Par conséquent, quel avenir pour l'Union Européenne ? Je n'ai pas la prétention de l'entrevoir mieux que les nombreux analystes s'étant déjà penché sur le sujet. La lutte de pouvoir pour déterminer l'orientation de l'Union en ce temps de crise n'aura cependant échappé à personne, et parmi les différents scénarios envisagés, il est aisé d'identifier les deux scénarios extrêmes : d'une part l'explosion de la zone euro, qui ébranlerait sérieusement les fondations de l'Union, d'autre part la constitution d'une union politique, débouchant éventuellement vers de véritables  États-Unis d'Europe. Bien entendu, la grande inconnue reste encore la direction qui sera prise, qui dépendra en partie de nombreux facteurs extérieurs.

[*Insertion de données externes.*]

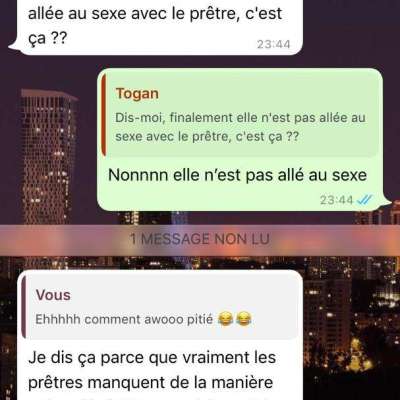Click the text prêtres manquent de la manière
The width and height of the screenshot is (400, 400).
click(151, 383)
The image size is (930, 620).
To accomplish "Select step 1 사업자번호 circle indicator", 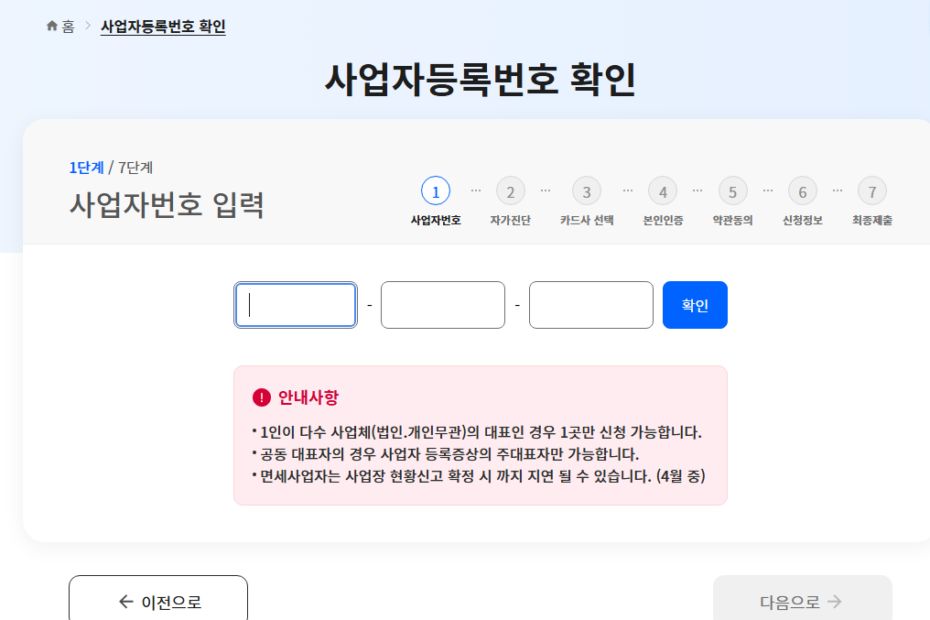I will [x=436, y=190].
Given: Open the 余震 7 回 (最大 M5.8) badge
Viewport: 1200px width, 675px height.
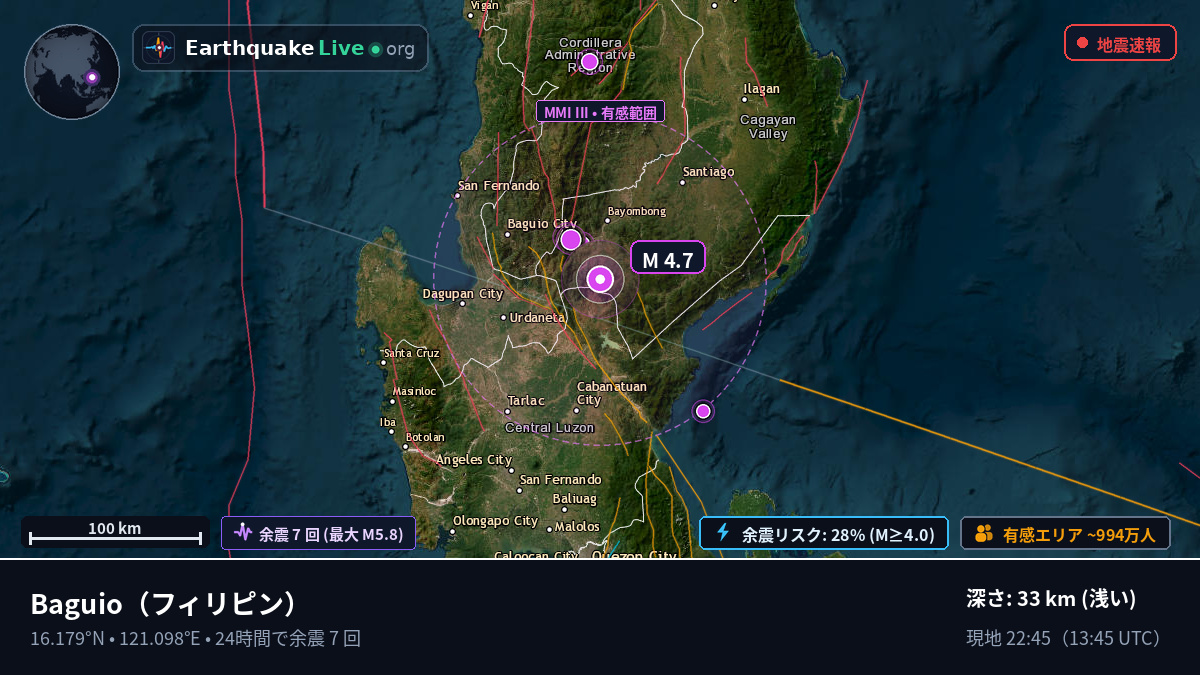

Pour ParisTech, malgré des débuts très prometteurs et des résultats encore très encourageants, les signaux semblent être au rouge, comme l'illustre la récente décision à la dernière minute de l' École des Mines de ne pas rejoindre le plateau de Saclay comme cela était prévu.
Même si le rassemblement reste en théorie très attractif, encore faut-il passer l'examen pratique.